◆ TASK STATEMENT: Word for word, repeat the lines of the records from the one containing "The height and width of the screenshot is (237, 459)." through the last line, both included.

◆ DATA SECTION:
>>>>>

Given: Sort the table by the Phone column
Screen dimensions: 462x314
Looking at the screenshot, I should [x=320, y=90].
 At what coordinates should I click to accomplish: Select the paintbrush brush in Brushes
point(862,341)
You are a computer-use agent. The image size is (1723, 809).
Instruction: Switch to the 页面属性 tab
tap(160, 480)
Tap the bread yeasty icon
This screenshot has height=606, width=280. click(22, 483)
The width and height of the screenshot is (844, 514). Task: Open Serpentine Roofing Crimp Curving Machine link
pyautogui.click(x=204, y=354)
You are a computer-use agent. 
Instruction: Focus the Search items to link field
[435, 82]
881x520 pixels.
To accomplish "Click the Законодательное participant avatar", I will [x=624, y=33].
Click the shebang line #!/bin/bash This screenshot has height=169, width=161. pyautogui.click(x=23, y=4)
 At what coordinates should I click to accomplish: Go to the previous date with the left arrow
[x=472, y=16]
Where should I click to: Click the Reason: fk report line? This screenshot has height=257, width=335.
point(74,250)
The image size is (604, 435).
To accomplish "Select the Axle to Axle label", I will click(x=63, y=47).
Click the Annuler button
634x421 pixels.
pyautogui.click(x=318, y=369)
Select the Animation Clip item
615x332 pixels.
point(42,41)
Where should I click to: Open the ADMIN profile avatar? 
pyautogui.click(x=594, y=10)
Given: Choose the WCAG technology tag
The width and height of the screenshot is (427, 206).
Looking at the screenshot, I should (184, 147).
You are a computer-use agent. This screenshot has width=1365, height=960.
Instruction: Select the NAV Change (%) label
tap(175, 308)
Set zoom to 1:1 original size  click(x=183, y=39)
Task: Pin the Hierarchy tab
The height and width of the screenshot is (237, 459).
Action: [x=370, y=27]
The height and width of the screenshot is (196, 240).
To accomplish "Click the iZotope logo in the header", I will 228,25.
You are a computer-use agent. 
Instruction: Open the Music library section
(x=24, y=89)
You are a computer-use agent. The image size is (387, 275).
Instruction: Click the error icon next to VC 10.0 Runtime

<<<<<

◆ EXERCISE RESPONSE:
The height and width of the screenshot is (237, 459).
Action: [x=370, y=27]
The height and width of the screenshot is (196, 240).
To accomplish "Click the iZotope logo in the header", I will 228,25.
You are a computer-use agent. 
Instruction: Open the Music library section
(x=24, y=89)
You are a computer-use agent. The image size is (387, 275).
Instruction: Click the error icon next to VC 10.0 Runtime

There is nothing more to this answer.